• **DOCUMENT TEXT**:
There are many options when it comes to data analytics tools. Choosing the right one for your organization will depend on a number of factors. Since many of the reviews and articles on these tools are focused on business users, the 2nd Watch team wanted to explore these tools from the developer’s perspective. In this developer’s guide to Power BI, we’ll go over the performance, interface, customization, and more to help you get a full understanding of this tool.
Why Power BI?
Power BI is a financially attractive alternative to the likes of Tableau and Looker, which either offer custom-tailored pricing models or a large initial per-user cost followed by an annual fee after the first year. However, don’t conflate cost with quality; getting the most out of Power BI is more dependent on your data environment and who is doing the data discovery. Companies already relying heavily on Microsoft tools should look to add Power BI to their roster, as it integrates seamlessly with SQL Server Analysis Services to facilitate faster and deeper analysis.
Performance for Developers
When working with large datasets, developers will experience some slowdown as they customize and publish their reports. Developing on Power BI works best with small-to-medium-sized data sets. At the same time, Microsoft has come out with more optimization options such as drill-through functionality, which allows for deeper analytical work for less processing power.
Performance for Users
User performance through Power BI Services is controlled through row-level security implementation. For any sized dataset, the number of rows can be limited depending on the user’s role. Overviews and executive dashboards may run somewhat slowly, but as the user’s role becomes more granular, dashboards will operate more quickly.
User Interface: Data Layer
Data is laid out in a tabular form; clicking any measure column header reveals a drop-down menu with sorting options, filtering selections, and the Data Analysis Expressions (DAX) behind the calculation.
User Interface: Relationship Layer
The source tables are draggable objects with labeled arrows between tables denoting the type of relationship.

• **EXERCISE DIRECTIONS**: Continue the Power BI developer's guide from where it stops, picking up after the description of the relationship layer.

• **Data records**:
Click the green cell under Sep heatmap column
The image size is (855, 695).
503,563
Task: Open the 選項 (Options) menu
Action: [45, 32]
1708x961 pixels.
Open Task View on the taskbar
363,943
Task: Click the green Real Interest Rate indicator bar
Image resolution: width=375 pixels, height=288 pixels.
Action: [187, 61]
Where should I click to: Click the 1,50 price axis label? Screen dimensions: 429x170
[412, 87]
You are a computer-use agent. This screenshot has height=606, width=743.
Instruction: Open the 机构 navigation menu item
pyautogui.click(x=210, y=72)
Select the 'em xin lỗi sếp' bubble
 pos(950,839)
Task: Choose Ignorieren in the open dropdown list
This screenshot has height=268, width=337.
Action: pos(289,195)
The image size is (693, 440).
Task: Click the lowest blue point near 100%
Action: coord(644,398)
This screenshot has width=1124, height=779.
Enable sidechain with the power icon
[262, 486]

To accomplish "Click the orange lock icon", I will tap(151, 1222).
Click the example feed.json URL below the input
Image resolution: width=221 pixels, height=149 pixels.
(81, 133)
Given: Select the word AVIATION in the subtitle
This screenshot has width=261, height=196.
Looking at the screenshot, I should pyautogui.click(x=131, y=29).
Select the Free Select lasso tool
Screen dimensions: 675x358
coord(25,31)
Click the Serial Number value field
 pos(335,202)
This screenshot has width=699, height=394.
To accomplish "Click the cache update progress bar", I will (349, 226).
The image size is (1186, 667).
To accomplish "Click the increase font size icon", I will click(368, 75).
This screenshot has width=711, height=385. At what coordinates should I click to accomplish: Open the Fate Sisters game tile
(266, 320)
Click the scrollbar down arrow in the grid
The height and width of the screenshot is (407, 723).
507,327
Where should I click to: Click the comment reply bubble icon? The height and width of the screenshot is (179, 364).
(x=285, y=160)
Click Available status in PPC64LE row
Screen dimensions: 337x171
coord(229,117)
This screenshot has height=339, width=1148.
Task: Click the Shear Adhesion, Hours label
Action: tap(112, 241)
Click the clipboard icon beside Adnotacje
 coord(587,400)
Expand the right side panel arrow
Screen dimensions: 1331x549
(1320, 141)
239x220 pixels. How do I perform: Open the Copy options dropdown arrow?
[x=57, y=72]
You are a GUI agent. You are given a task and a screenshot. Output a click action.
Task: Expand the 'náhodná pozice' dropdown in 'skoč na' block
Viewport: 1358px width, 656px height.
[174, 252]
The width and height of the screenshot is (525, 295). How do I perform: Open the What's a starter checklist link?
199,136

• **TASK RESPONSE**:
Usability and Ease of Learning
Microsoft Power BI documentation is replete with tutorials, samples, quickstarts, and concepts for the fundamentals of development. For a more directed learning experience, Microsoft also put out the Microsoft Power BI Guided Learning set, which is a freely available collection of mini courses on modeling, visualization, and exploration of data through Power BI. It also includes an introduction to DAX development as a tool to transform data in the program. Additionally, the Power BI community forums almost always have an answer to any technical question a developer might have.
Power BI can easily connect to multiple data sources including both local folders and most major database platforms. Data can be cleaned and transformed using the Query Editor; the Editor can change data type, add columns, and combine data from multiple sources. Throughout this transformation process, the Query Editor records each step so that every time the query connects to the data source, the data is transformed accordingly. Relationships can be created by specifying a from: table and to table, the keys to relate, a cardinality, and a cross-filter direction.
In terms of data transformation, Power Query is a powerful language for ensuring that your report contains the exact data and relationships you and your business user are looking to understand. Power Query simplifies the process of data transformation with an intuitive step-by-step process for joining, altering, or cleaning your tables within Power BI. For actual report building, Power BI contains a comprehensive list of visualizations for almost all business needs; if one is not found within the default set, Microsoft sponsors a visual gallery of custom user-created visualizations that anyone is free to explore and download.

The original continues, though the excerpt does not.